The Treasury will auction 6 and 12-month bills in the midst of investment fever

The Public Treasury is preparing an auction, to be held this Tuesday, February 7, for six- and twelve-month bills at a time when individual investors are showing great interest in buying this type of debt given its high profitability.

Thomas Osborne
Thomas Osborne
06 February 2023 Monday 01:48
17 Reads
The Treasury will auction 6 and 12-month bills in the midst of investment fever

The Public Treasury is preparing an auction, to be held this Tuesday, February 7, for six- and twelve-month bills at a time when individual investors are showing great interest in buying this type of debt given its high profitability. The physical queues at the Bank of Spain are a good example of the investor appetite for these products.

The marginal profitability at this time of these letters to six and twelve months is close to 3%. Specifically, in the last issuance of this type, interest stood at 2.599% on six-month bills and 2.998% on one-year bills, reaching its highest levels since August 2012. Three-month bills months, for their part, currently register a return of 2.198% and those of nine months, of 2.839%.

Since Tuesday, the Bank of Spain has established a mandatory prior appointment system for the entity's Direct Accounts service. The organization directed by Pablo Hernández de Cos thus intends to avoid the waiting of private investors during the last days at the headquarters.

The purchase of debt can also be carried out, however, through the Treasury website in the "securities purchase and sale service" option, as well as in financial institutions (banks or savings banks) and in securities companies and agencies.

“Small savers are not economists, but they usually know where they should put their money. Given the low profitability offered by banks, the inflation that literally eats up the value of their savings and the guarantee offered by the public debt, the demand for Treasury bills has skyrocketed”, explained the professor of the Degree in Administration and Management of VIU companies Tomás Gómez in statements to Europa Press.
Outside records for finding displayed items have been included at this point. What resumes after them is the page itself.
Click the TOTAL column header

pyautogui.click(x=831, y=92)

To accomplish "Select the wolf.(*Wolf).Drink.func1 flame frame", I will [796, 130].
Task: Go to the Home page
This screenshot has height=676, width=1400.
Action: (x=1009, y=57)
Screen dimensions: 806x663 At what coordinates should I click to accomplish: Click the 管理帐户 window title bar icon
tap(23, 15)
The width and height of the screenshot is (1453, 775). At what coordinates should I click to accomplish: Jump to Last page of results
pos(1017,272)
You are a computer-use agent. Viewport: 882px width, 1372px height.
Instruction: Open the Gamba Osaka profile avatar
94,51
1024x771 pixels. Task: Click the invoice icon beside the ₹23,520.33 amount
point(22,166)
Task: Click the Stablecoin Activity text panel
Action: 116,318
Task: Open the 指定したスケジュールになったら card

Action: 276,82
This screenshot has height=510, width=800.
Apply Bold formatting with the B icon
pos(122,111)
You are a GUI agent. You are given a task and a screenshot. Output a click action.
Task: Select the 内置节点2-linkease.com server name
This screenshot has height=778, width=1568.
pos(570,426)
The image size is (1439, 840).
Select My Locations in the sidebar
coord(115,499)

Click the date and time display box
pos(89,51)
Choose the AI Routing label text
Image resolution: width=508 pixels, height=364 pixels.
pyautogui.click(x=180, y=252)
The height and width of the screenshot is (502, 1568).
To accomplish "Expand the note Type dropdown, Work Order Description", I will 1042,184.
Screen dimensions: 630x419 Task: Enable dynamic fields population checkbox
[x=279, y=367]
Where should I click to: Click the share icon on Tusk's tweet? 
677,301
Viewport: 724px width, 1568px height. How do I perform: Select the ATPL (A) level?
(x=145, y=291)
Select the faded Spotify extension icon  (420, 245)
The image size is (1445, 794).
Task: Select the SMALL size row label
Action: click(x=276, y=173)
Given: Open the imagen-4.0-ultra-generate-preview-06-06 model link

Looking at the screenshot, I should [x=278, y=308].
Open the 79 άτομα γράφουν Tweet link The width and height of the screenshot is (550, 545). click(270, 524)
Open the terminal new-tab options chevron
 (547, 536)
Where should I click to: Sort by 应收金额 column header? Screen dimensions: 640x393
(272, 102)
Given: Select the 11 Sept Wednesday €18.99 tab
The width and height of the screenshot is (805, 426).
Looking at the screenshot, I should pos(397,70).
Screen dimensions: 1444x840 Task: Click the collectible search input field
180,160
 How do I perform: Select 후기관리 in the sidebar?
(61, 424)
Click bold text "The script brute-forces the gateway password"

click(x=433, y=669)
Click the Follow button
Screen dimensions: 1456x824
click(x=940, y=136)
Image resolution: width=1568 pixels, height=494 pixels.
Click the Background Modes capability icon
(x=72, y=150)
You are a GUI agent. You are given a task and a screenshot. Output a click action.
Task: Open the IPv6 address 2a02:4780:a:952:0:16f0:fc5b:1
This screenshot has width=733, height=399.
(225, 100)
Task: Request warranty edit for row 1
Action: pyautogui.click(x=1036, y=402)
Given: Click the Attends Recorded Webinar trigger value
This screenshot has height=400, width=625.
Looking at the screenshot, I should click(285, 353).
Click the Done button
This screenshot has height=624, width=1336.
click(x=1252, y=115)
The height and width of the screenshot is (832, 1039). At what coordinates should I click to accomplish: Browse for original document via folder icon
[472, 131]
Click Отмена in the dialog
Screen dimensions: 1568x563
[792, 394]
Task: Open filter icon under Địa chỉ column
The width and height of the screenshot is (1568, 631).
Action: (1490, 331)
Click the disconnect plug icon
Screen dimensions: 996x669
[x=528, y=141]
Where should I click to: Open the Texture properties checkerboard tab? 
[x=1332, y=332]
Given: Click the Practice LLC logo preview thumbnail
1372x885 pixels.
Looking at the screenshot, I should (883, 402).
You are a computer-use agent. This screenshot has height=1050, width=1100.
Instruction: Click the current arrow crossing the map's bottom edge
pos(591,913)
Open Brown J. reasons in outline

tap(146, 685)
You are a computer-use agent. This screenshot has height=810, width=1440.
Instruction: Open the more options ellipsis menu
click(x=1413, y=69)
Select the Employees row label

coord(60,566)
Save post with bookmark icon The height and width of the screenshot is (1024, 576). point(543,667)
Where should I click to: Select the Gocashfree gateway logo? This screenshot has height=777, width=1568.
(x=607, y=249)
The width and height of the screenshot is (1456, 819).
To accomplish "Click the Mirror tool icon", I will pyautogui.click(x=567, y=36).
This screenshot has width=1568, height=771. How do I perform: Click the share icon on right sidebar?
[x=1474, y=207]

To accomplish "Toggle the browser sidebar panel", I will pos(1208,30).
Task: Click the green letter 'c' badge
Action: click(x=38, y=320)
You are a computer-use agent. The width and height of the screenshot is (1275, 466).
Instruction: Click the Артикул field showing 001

The Treasury will return to the markets on Tuesday, after placing 6,499.35 million euros in the first auction in February, remunerating investors in the four references issued at the highest rates. In fact, profitability managed to exceed 3.5% in 20-year State bonds.

All of this in a context marked by the successive rises in interest rates by both the Fed and the European Central Bank. In fact, the last decision adopted by the Governing Council of the European Central Bank (ECB) this week was to raise rates by 50 basis points, so that the interest rate for its refinancing operations will stand at 3%, while the deposit rate will reach 2.50% and the loan facility rate will reach 3.25%.

For its part, the Federal Open Market Committee (FOMC) of the United States Federal Reserve (Fed) also decided this week to approve a rise in the country's interest rates of 25 basis points, to place them in a target range of between 4.50% and 4.75%, as reported this Wednesday.

In the bond market, the rise in interest rates makes the bond cheaper and attracts capital. An important part of international capital movements is due to this factor, which has "effects on the currency exchange rate," Gómez explained.

According to the Government in the general State budget (PGE) of 2023, the gross issuance by the Public Treasury will be 256,930 million euros this year, which represents an increase of 8.2% compared to the estimate for 2022, due to the rise in interest rates.

For its part, the net indebtedness of the Public Treasury in 2023 will remain at 70,000 million. Breaking down by type of instrument, the Treasury Bills are expected to provide net negative financing of 5,000 million, so the State bonds and obligations, together with the rest of the debts in euros and foreign currency, will contribute the remaining 75,000 million.